TokenFlux returns an OpenAI-style embedding response with normalized float vectors and usage accounting. Errors are serialized by the global error handler into `{ "success": false, "code": <status>, "message": "..." }`.

```json theme={null}
{
  "object": "list",
  "data": [
    {
      "object": "embedding",
      "index": 0,
      "embedding": [
        0.0023064255,
        -0.009327292,
        0.018224157,
        0.00456132
      ]
    }
  ],
  "model": "openai/text-embedding-3-small",
  "usage": {
    "prompt_tokens": 8,
    "total_tokens": 8
  }
}
```

#### Usage object

TokenFlux records embedding usage even when the upstream provider omits token counts by estimating tokens locally. `prompt_tokens` and `total_tokens` always reflect the tokenized length of `input` so that your dashboards and quotas remain accurate.

### Error handling

| Status                      | When it occurs                                                                     | Body                                                                                     |
| --------------------------- | ---------------------------------------------------------------------------------- | ---------------------------------------------------------------------------------------- |
| `400 Bad Request`           | Invalid JSON payload, unsupported `encoding_format`, or provider validation error. | `{ "success": false, "code": 400, "message": "failed to bind request: ..." }`            |
| `403 Forbidden`             | User quota is exhausted.                                                           | `{ "success": false, "code": 403, "message": "user quota exceeded" }`                    |
| `500 Internal Server Error` | Provider returned an error or TokenFlux failed to save usage.                      | `{ "success": false, "code": 500, "message": "internal error, please try again later" }` |

### Examples

#### cURL

```bash theme={null}
curl https://tokenflux.ai/v1/embeddings \
  -H 'Content-Type: application/json' \
  -H 'Authorization: Bearer YOUR_TOKENFLUX_KEY' \
  -d '{
    "model": "openai/text-embedding-3-small",
    "input": "The quick brown fox jumps over the lazy dog"
  }'
```

#### Python

```python theme={null}
import requests

BASE_URL = "https://tokenflux.ai/v1"
API_KEY = "YOUR_TOKENFLUX_KEY"

payload = {
    "model": "openai/text-embedding-3-small",
    "input": [
        "The quick brown fox jumps over the lazy dog",
        "A similar sentence for comparison"
    ]
}

resp = requests.post(
    f"{BASE_URL}/embeddings",
    headers={
        "Authorization": f"Bearer {API_KEY}",
        "Content-Type": "application/json"
    },
    json=payload,
    timeout=30
)
resp.raise_for_status()
embeddings = resp.json()["data"]
print(f"Generated {len(embeddings)} embeddings")
```

#### JavaScript (OpenAI SDK)

```javascript theme={null}
import OpenAI from 'openai';

const client = new OpenAI({
  apiKey: process.env.TOKENFLUX_KEY,
  baseURL: 'https://tokenflux.ai/v1'
});

const result = await client.embeddings.create({
  model: 'qwen/text-embedding-v4',
  input: '向量检索有什么用途？
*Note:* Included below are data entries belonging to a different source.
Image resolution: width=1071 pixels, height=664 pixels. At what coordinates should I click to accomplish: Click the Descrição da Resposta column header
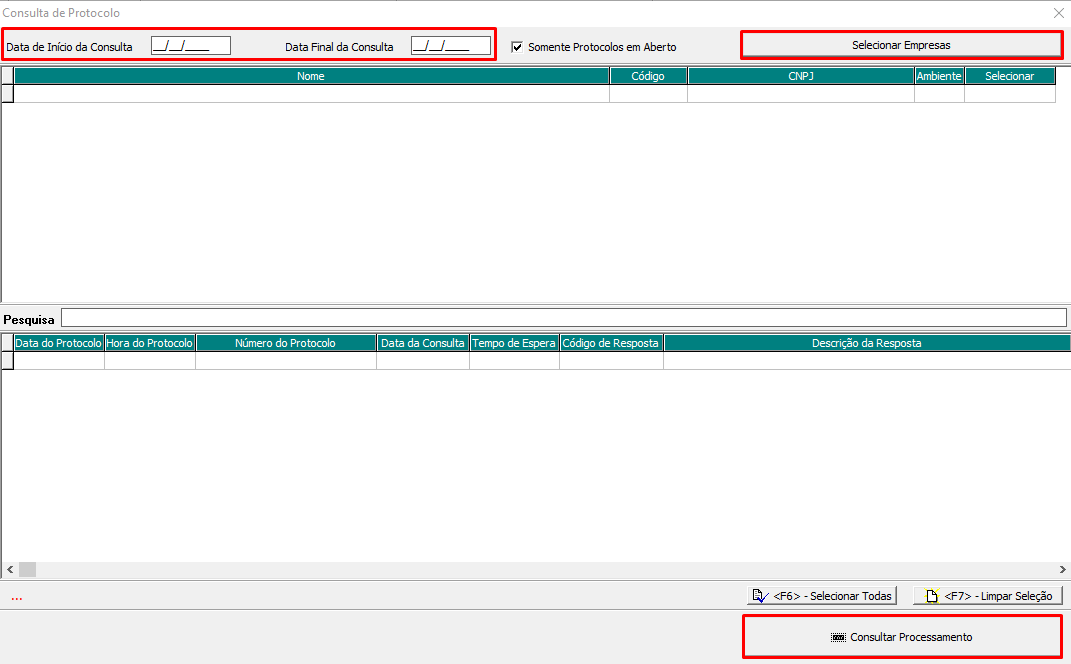click(866, 343)
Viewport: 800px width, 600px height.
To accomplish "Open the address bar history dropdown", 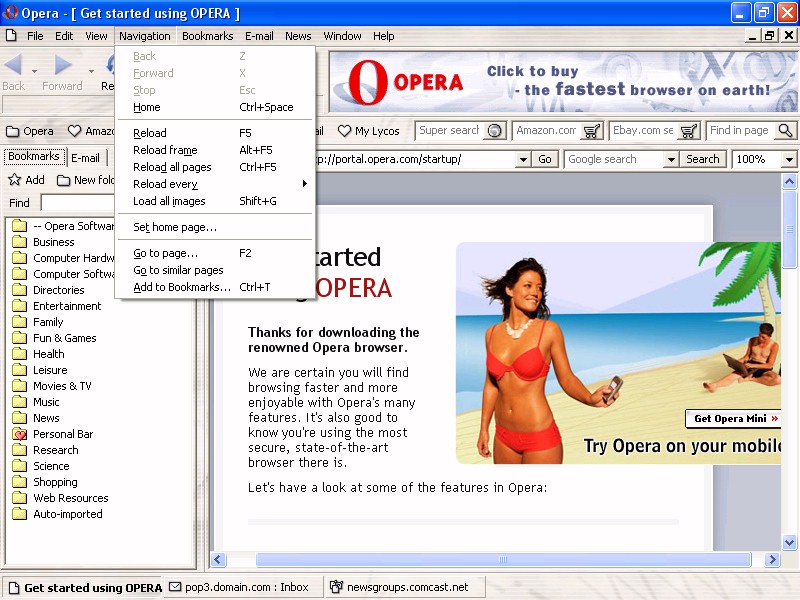I will (x=522, y=159).
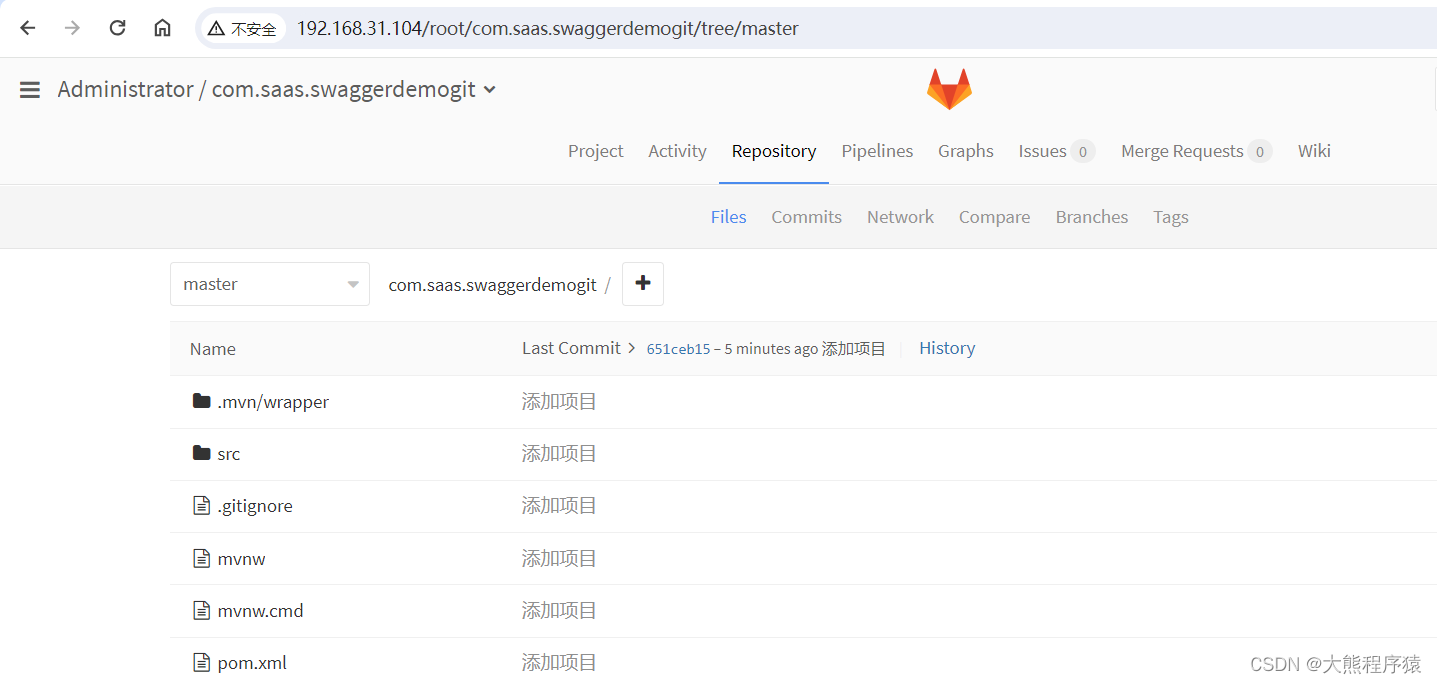Click the src folder icon

pos(201,453)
',
  dimensions: 768
});

console.log(result.data[0].embedding.length); // -> 768
```

### Operational notes

* Base64 responses are decoded server-side so that every client receives consistent float arrays regardless of provider quirks.
* TokenFlux saves usage immediately after the upstream response is received, ensuring accurate quotas and billing dashboards.
* Use the [Models API](./models) to determine which embedding models support adjustable dimensions and what token pricing applies.